→ Text extract
About Data, Files and Protocols

This post is currently a draft, it’s not yet finished and will be reworked.

Today I want to write a bit about a theoretical approach to file, formats, packets, data and memory. This is the second time, I start writing this post, since the thing i’m trying to present is still evolving in my head.

This post will be about data. Not any specific data, just data in general. What I mean by data is nothing else than information, or more theoretically entropy, chaos. It’s numbers, texts, statistics, programs, music, video, webpages, and much more.

One single piece of data is pretty boring. The number 2374552 for example, is a piece of data, but there is not much you can do with that on its own. Data becomes interesting when you have multiple related pieces of information.

Data-Types

This is where we need to introduce the term data-type: A data-type describes what kind of information you are dealing with. There are some “prime” data-types you can find in most programming languages, for example an integer-data-type or a boolean-data-type.

Now in addition to these prime data-types, we have constructed data-types. These data-types can be described as data-structures, and consist of different members, each for a specific purpose. One example would be a date. It is composed of three numbers for the year, the month and the day.

In C++ and other programming languages, we know them as structs or classes, although classes are a principle of object-oriented programming and used with different intensions, even though they are technically the same.

Data-Collections

There is a third kind of data-type: The data-collection, which may sound very simple, but is actually responsable for a ton of difficulties in programming, caused by its requirements and implications. There are two aspects which define what kind of data-collection we deal with. The first is the way the collection is accessed, and the second is the data-types it accepts as its items.

Collections have a fixed or variable size. I can not think of a sensible application of fixed-size collection-types, which do not use a numeric index. Variable size collections are different.

It is perfectly fine to have a variable size collection where only one element can be read at any time. An example would be a stack (FILO) or queue (FIFO). There is also the possibility of linked or double-linked lists, which do not have indices.

→ Task directions
Can you write the next part of the post about data, files and protocols, picking up after its paragraph on stacks, queues and linked lists?

→ Rows
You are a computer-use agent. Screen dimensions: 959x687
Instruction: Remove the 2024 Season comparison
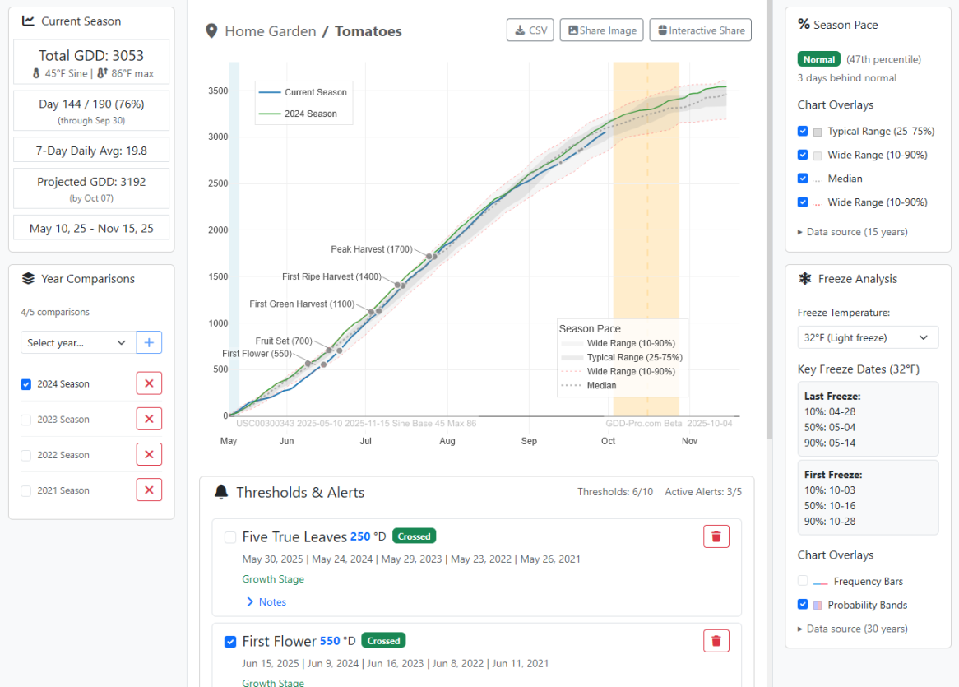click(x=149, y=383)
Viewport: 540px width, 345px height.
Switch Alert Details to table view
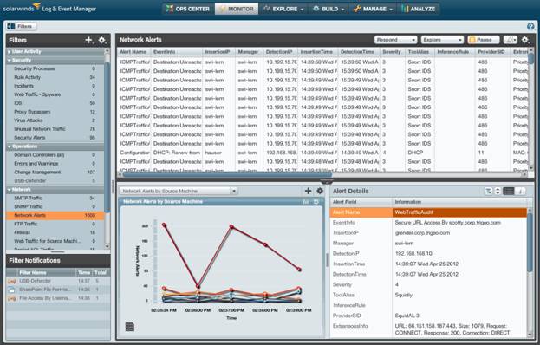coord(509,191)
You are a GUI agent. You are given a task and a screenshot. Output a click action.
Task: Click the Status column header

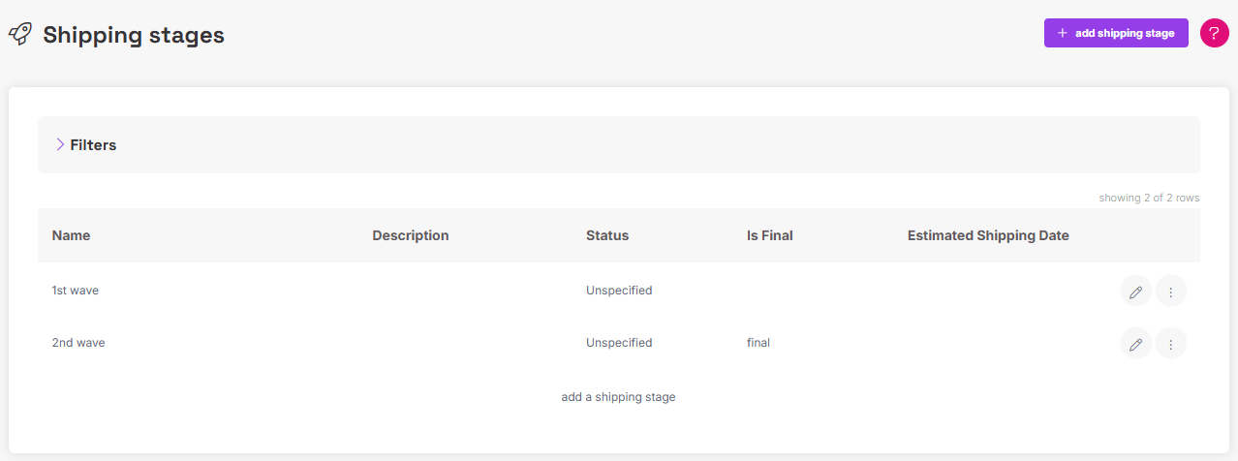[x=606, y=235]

==

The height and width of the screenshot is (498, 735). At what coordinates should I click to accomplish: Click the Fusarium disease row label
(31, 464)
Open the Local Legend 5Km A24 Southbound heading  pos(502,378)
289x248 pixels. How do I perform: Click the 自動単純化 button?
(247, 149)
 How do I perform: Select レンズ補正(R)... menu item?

--

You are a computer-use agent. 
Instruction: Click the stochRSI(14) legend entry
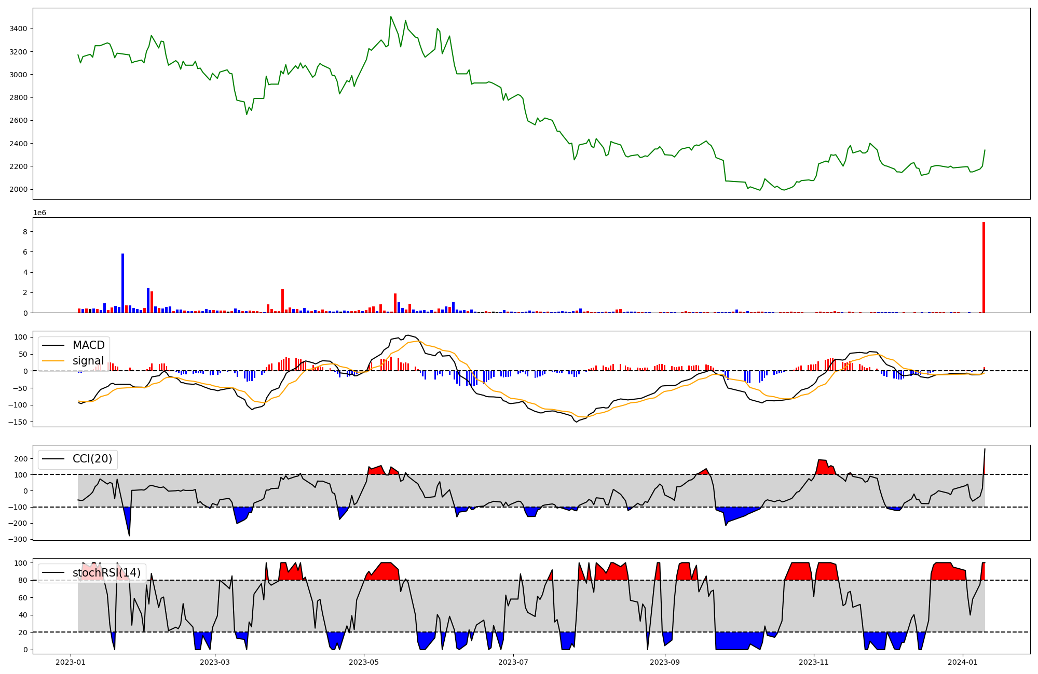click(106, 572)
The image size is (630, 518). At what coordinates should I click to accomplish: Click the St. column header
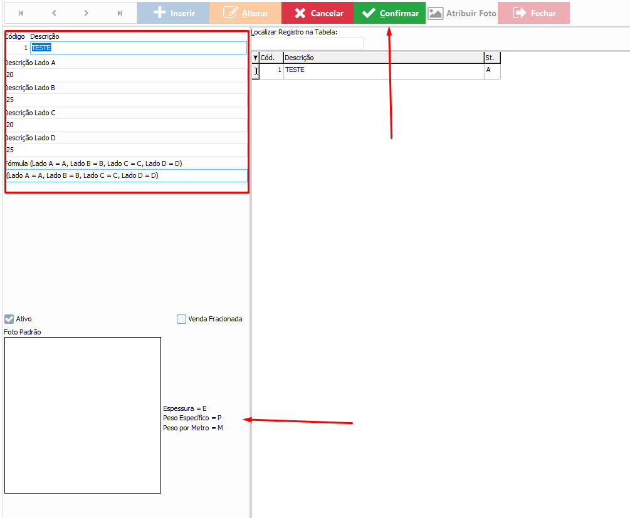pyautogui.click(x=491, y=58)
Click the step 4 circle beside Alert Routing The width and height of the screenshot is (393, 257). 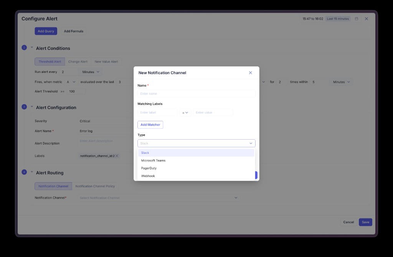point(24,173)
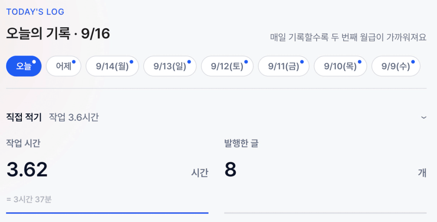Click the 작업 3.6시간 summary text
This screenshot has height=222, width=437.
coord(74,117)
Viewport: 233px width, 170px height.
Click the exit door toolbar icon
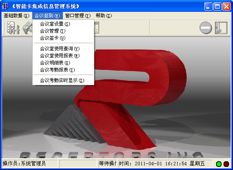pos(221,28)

→ Response to the exercise
The next step up would be numerically-indexed variable-sized collections, such as a vector (basically a stack where every item can be accessed), binary trees, and whatever you can come up with to use a number as an identifier. These make inserting more difficult, since you might be forced to updated many indices when inserting an item in the middle. There is also a difference between continuously-indexed collections (e.g. c++ arrays) and collections that allow gaps in their indexing.

Next, we have non-numerically-indexed variable-sized collections, where for example a string is used as a key to identify the object. This may be optimised using hashing functions and advanced search mechanics, but it makes the whole process more difficult.

Describing the types of items a collection accepts is pretty simple. The way to define that programatically may be different depending on the system you use. Generally, a collection will accept a specific data-type, and every data-type that inherits from it. In more complicated cases like DTD, it might accept more than one data type.

Now it is also possible, that a data-collection is a data-structure too. This is called for when a structure has one primary set of items, and some other members attributes. In cases where there is more than one collection of items in a structure, that is most likely a data-structure owning multiple data-collections.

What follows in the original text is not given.